Last week I noticed that a lot of people have been arriving at the site having Googled the phrase “how to walk comfortably in Pigalles” … even although I don’t think I’ve ever written anything on that particular subject. I aim to please, though, so if you’re one of those people, there’s something very important you need to know:
Pigalles aren’t designed for comfort.
They’re just not. Especially not the Pigalle 120, which is the highest version of the style. Even Christian Louboutin himself has admitted that comfort isn’t his top priority when designing footwear, which says it all, really:
“People say I am the king of painful shoes. I don’t want to create painful shoes, but it is not my job to create something comfortable. I try to make high heels as comfortable as they can be, but my priority is design, beauty and sexiness. I’m not against them, but comfort is not my focus.”
– Christian Louboutin
Now, regardless of how you feel about this, the fact remains that people don’t buy Louboutins because they’re comfortable. NO five inch stiletto is going to be truly “comfortable”, but that doesn’t mean you have to be in pain when you’re wearing them. If you want to be able to walk (relatively) comfortably in Pigalles, here’s my advice:
1. Size down
Pigalles run a half size to a full size large. What’s more, the steep angle created by the heel will make the foot slide forward, which means your toes get squashed into that narrow toebox: ouch. To avoid this, you need to make sure the shoe is as close a fit as possible, so the foot is held securely in place. Pigalles will generally “mold” to the foot with use, and while they shouldn’t stretch too much, sizing down also ensures that they won’t feel too large after a few wears. These are shoes that it’s best to try on in person before buying, if at all possible, but whatever you do, don’t size up or it’ll be really difficult to keep the shoes on your feet!
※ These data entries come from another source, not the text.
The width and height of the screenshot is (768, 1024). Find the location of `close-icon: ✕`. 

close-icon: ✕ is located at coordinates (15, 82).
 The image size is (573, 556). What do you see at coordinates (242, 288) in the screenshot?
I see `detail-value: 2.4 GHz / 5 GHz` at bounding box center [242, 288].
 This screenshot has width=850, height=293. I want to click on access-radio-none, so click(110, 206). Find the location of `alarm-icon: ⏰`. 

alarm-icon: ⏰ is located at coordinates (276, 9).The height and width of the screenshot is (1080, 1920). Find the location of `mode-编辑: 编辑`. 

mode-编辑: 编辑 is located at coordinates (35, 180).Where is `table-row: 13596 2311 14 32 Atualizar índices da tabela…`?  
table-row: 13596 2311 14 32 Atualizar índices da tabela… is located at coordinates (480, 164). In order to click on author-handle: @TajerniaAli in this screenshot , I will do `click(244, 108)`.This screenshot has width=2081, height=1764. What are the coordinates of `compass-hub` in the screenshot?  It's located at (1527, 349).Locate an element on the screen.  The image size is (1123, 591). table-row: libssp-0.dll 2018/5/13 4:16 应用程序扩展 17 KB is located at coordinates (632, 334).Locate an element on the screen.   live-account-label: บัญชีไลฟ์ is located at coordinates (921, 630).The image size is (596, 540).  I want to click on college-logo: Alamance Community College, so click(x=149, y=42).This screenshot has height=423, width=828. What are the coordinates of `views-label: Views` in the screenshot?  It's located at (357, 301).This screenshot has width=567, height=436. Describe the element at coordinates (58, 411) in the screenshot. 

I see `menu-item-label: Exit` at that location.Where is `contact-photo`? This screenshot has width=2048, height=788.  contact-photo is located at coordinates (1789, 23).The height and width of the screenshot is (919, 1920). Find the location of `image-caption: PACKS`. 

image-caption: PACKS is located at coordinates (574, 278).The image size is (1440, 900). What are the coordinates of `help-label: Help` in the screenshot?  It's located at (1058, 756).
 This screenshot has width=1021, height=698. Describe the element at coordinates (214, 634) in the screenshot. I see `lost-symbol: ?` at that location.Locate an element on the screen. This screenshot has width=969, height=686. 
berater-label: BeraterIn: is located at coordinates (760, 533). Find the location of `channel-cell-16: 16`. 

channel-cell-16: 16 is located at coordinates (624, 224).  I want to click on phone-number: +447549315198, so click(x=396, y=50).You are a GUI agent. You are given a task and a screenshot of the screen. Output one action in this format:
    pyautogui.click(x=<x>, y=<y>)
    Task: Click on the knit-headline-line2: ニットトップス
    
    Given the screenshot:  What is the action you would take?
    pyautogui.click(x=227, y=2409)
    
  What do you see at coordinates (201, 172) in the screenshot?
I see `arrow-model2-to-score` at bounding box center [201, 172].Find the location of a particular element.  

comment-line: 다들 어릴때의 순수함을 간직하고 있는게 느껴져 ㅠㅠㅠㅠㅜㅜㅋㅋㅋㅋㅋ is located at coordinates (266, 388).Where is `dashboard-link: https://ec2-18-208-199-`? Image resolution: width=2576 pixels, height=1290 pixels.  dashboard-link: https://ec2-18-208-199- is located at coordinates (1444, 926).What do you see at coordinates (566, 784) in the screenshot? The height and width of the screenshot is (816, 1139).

2. Don’t wear them with tights
In generally, tights/stockings can make high heels harder to walk in, purely because they make it very easy for the foot to slip out of the shoe. As I mentioned above, the Pigalle 120 has such a steep angle that your foot will want to slide forward anyway, and slippy hosiery will make that even worse. Wearing them with bare feet will help prevent this, but if you’re still having problems, you might want to consider adding gel insoles in the toe box: Foot Petals make these ones which go under the ball of the foot, but as the Pigalle has such a narrow toe, you may need to trim them to fit properly.
3. Practice, practice, practice
This tip really applies to all heels, not just the Pigalles, but even if you’re used to wearing very high heels, you’re probably going to walk to take these shoes for a few test runs before wearing them out of the house. They’re by no means the most difficult shoes to walk in, but they can take a bit of getting used to, so spend a bit of time walking around the house in them first.
Not all shoes will work for all people. If you’re really struggling to walk in this style, it could be time to start investigating other options: luckily there are plenty of them to choose from!